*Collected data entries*

· · · · ·

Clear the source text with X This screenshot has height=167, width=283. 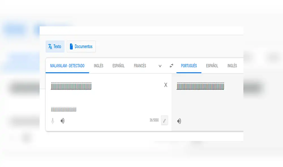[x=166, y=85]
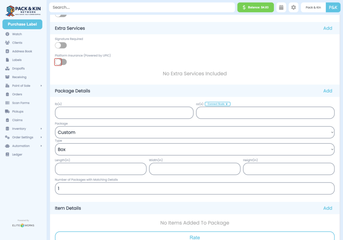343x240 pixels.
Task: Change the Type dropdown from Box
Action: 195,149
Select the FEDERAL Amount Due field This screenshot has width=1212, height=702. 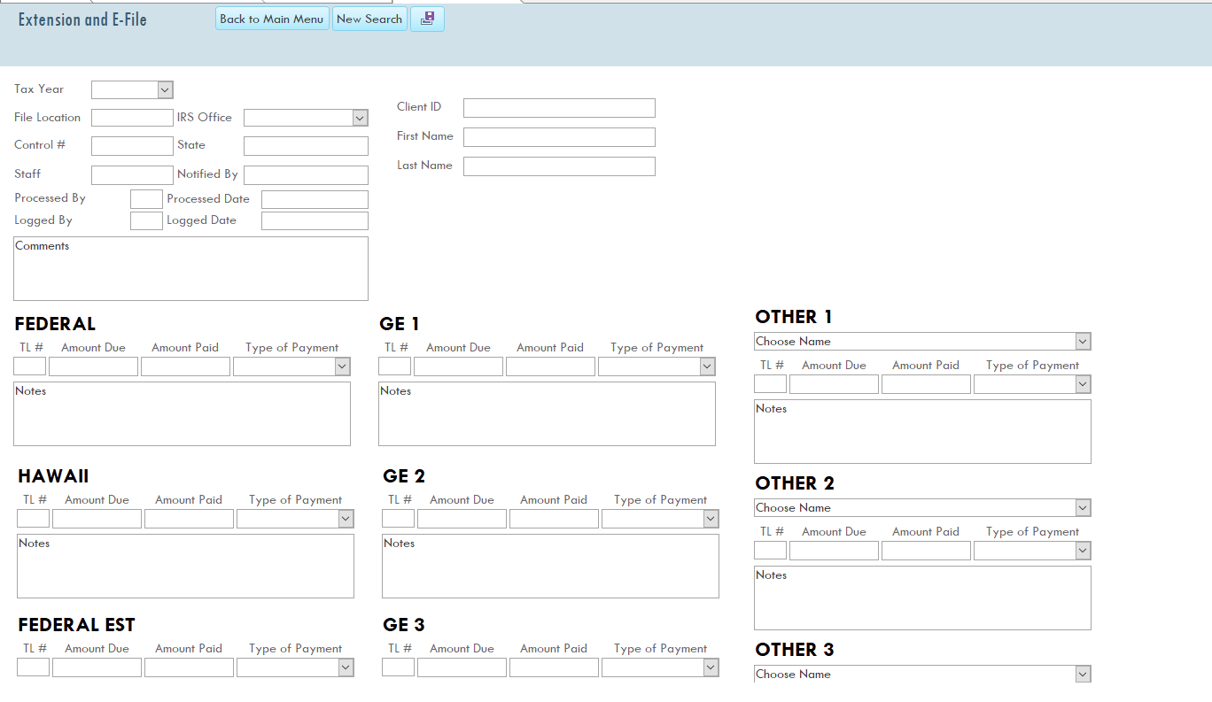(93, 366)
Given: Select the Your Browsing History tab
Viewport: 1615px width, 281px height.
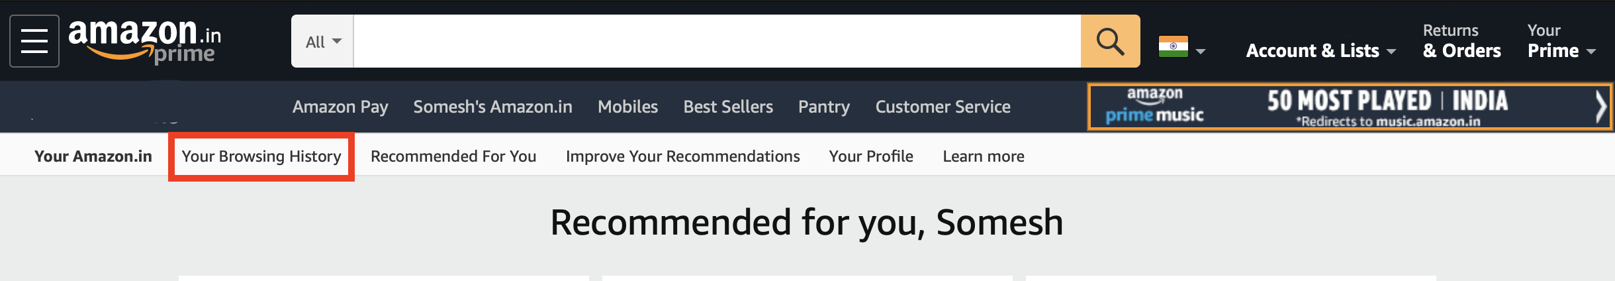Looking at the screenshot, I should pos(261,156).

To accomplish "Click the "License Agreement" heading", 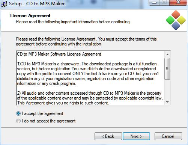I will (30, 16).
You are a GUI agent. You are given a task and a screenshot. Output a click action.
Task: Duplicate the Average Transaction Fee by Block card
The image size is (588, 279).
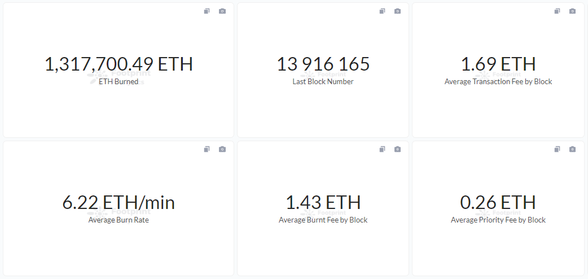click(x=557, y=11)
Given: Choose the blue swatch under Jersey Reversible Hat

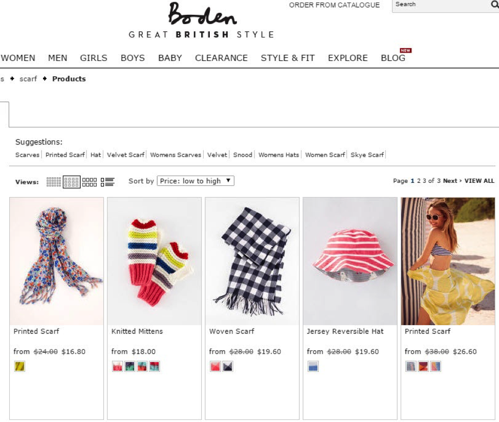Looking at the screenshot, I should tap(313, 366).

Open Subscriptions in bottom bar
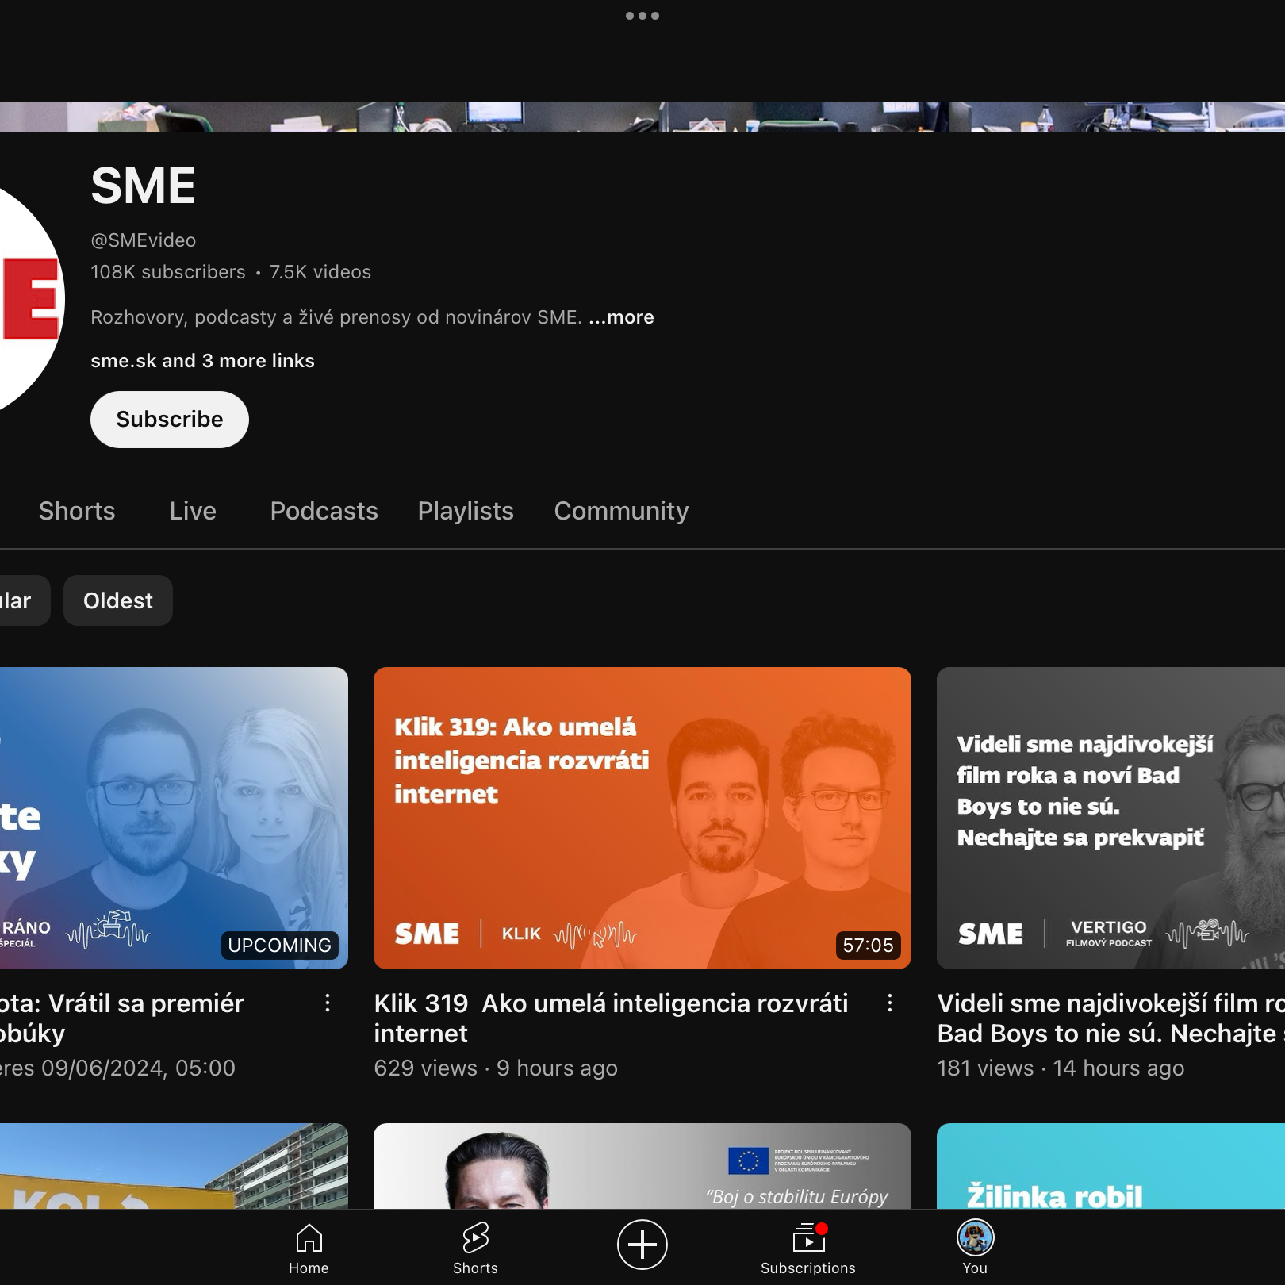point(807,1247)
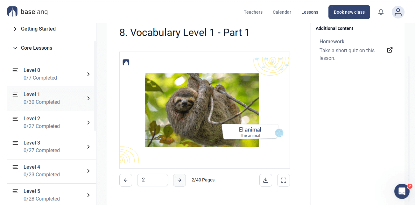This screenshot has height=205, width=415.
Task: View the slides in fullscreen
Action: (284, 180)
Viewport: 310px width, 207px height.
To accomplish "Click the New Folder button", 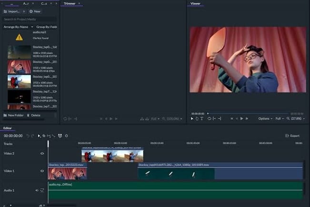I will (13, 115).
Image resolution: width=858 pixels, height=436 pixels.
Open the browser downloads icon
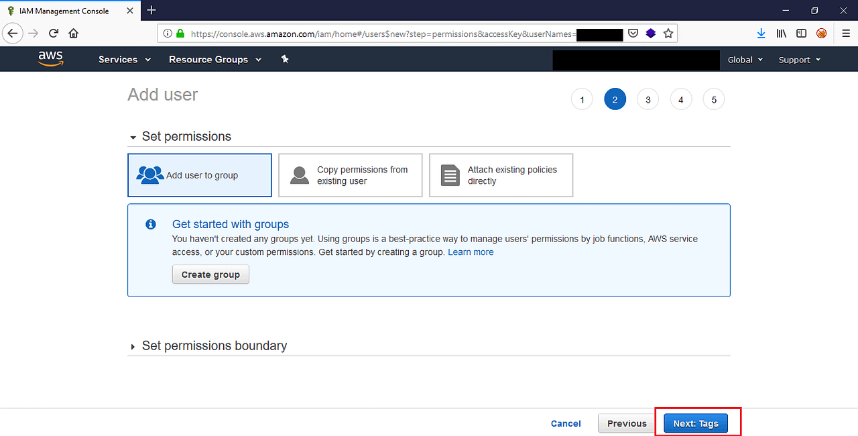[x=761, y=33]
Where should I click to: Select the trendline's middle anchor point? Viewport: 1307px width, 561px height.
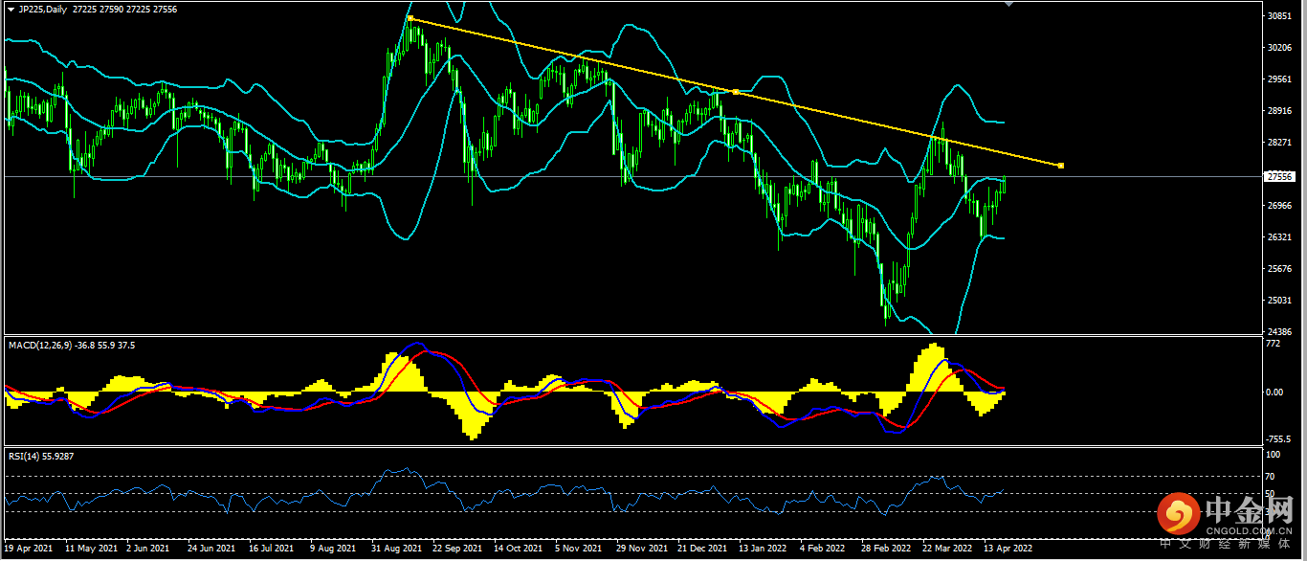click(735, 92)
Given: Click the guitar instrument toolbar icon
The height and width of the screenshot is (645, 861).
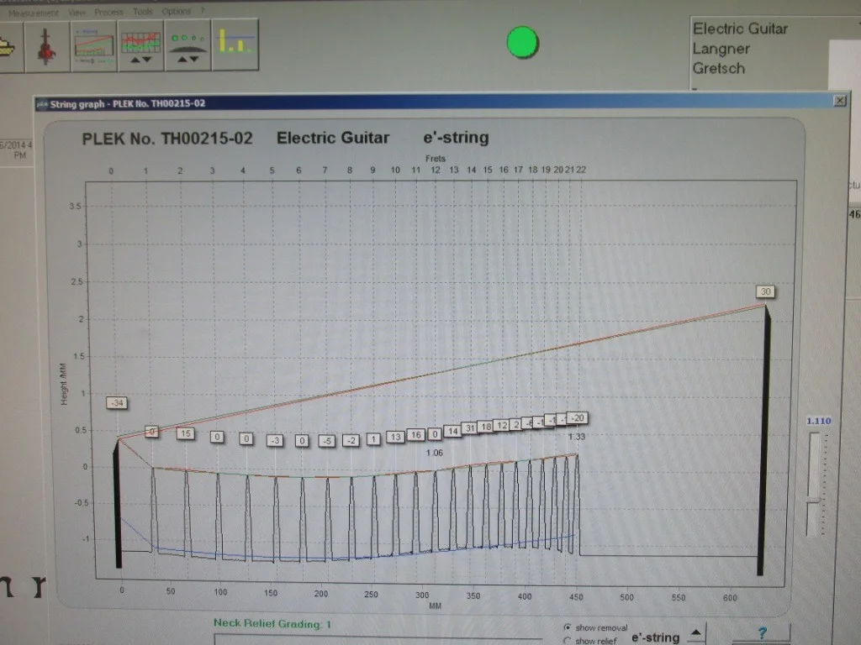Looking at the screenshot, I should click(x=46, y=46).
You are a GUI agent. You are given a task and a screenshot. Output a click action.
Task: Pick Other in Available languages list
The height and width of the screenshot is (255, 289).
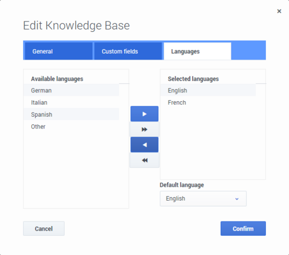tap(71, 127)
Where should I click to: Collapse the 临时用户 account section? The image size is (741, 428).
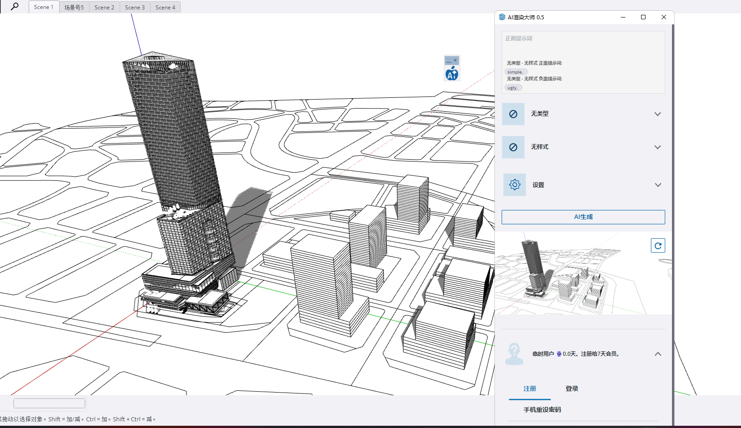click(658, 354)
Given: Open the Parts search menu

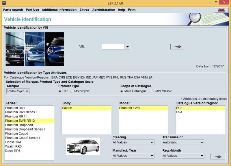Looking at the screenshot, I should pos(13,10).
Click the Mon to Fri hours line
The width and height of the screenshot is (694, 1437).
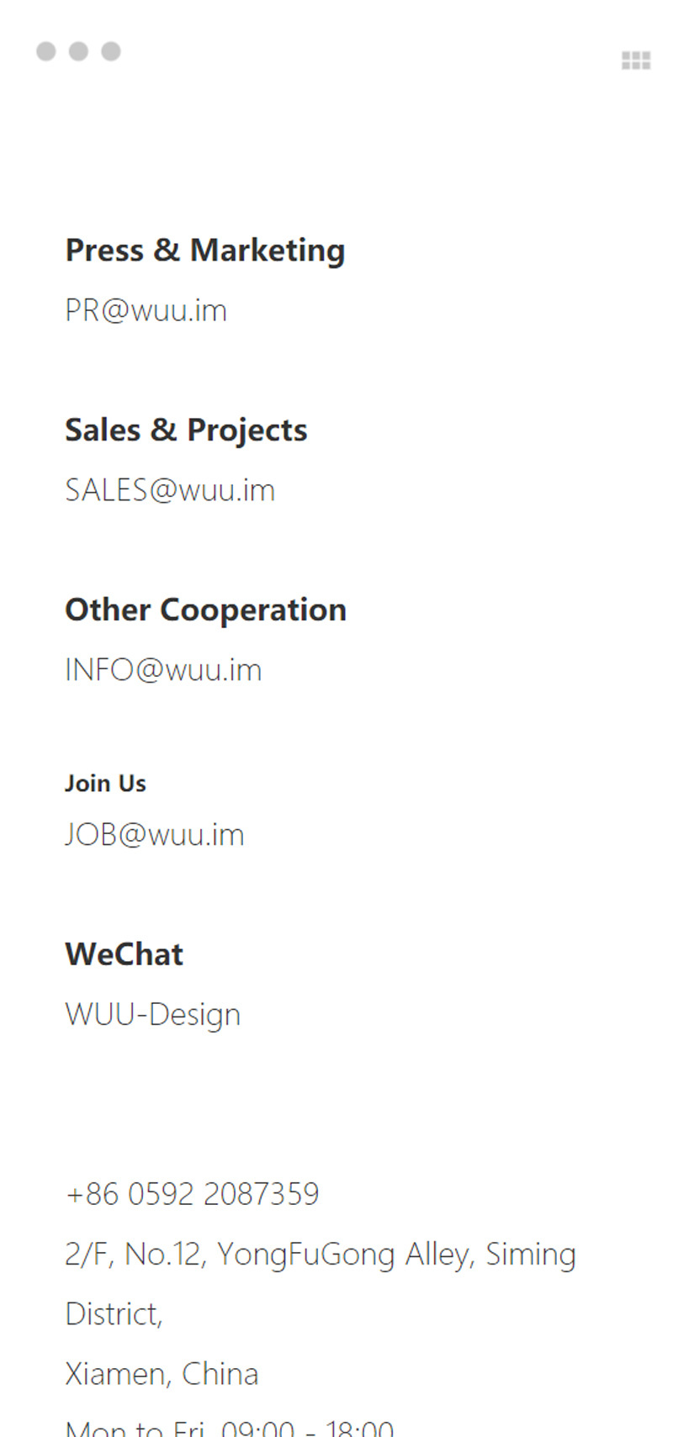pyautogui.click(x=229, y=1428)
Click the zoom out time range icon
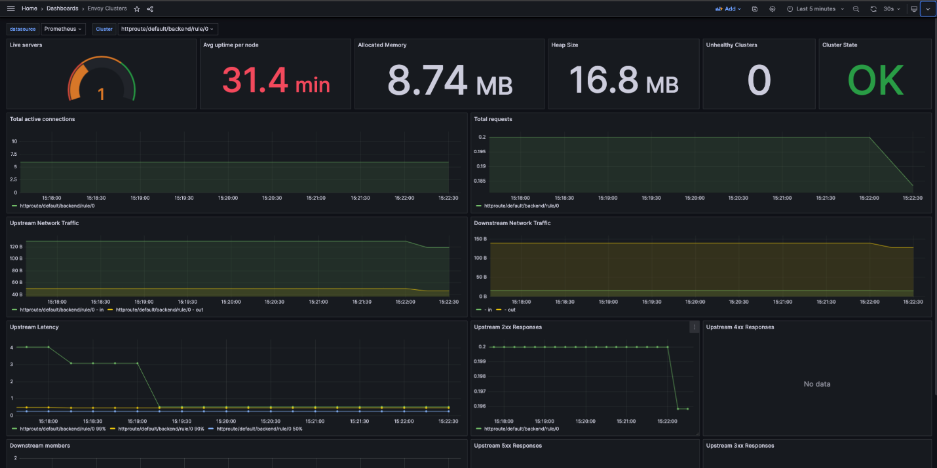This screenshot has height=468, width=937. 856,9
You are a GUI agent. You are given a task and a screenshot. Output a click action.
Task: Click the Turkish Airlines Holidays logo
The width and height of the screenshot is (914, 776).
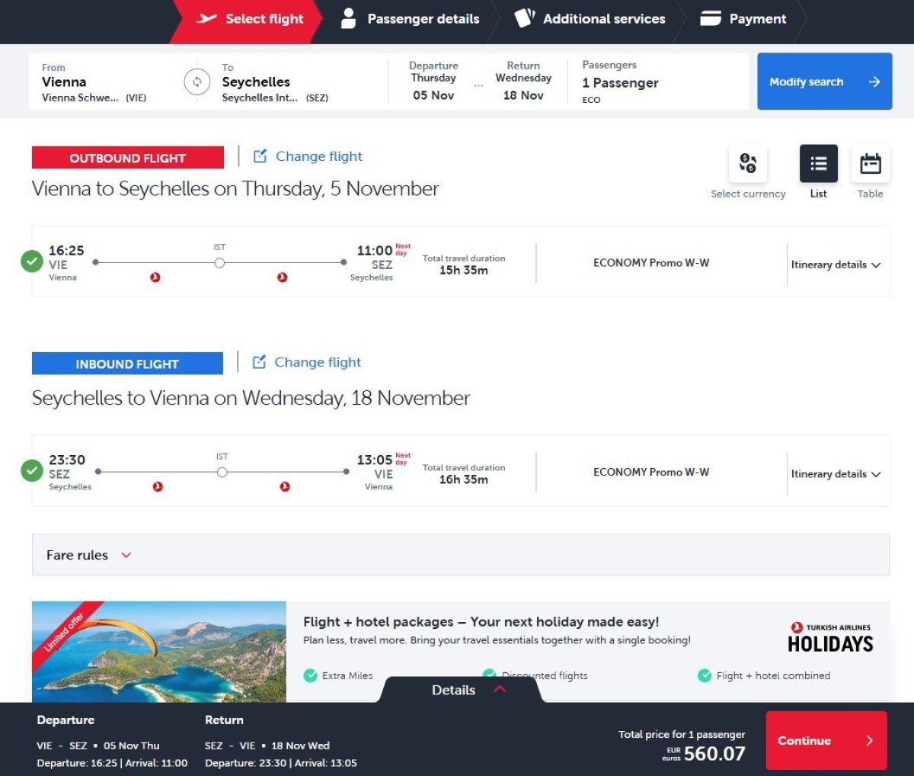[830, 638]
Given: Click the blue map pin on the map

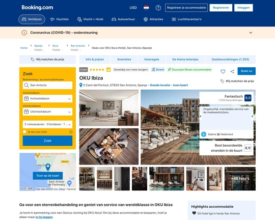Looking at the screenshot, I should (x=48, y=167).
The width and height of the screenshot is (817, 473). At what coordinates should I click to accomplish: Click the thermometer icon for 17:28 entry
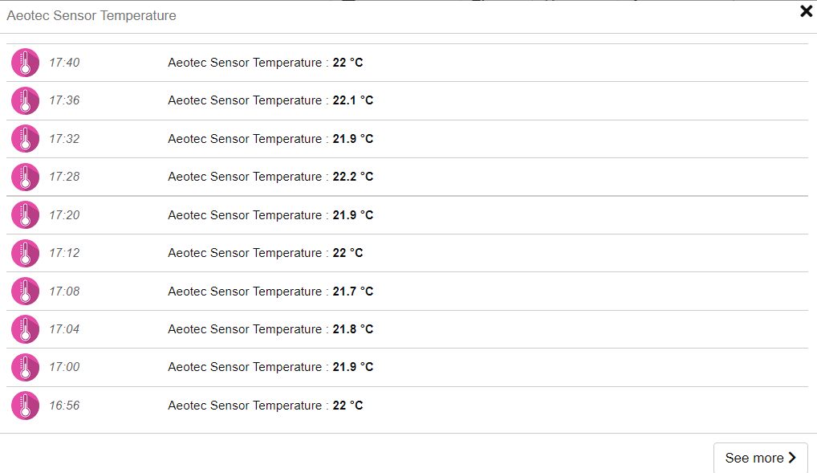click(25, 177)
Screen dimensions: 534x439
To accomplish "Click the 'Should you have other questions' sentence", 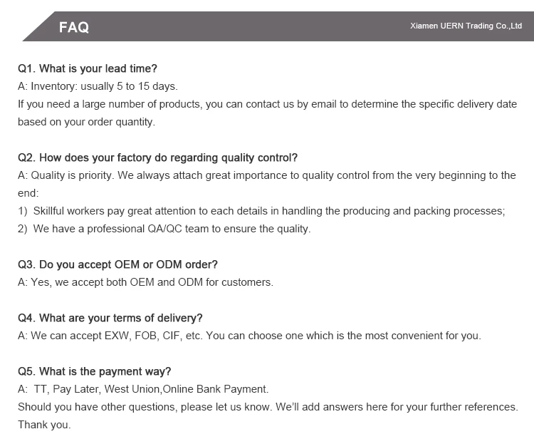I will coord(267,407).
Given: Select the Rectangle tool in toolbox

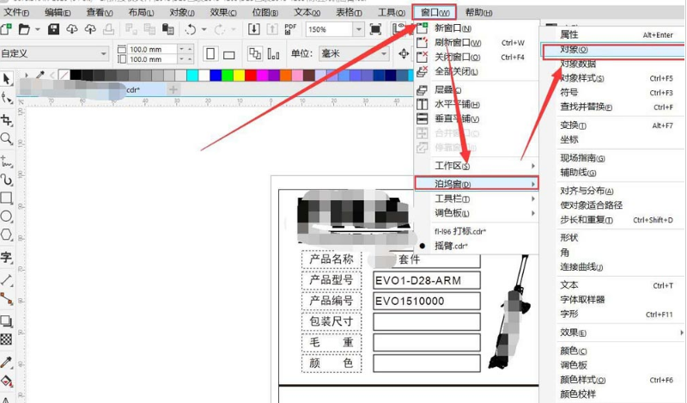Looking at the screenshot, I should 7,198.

· · · · ·

*TASK REQUIREMENTS*
Write down exactly what the lines above say, from the line holding "Where should I click to: Collapse" through the line holding "Click the Mon to Fri hours line", and nothing more. Do not copy the pictures.

*ANSWER SECTION*
Where should I click to: Collapse the 临时用户 account section? The image size is (741, 428).
click(658, 354)
Given: Open the Parts search menu

Looking at the screenshot, I should pos(13,10).
Click the Mon to Fri hours line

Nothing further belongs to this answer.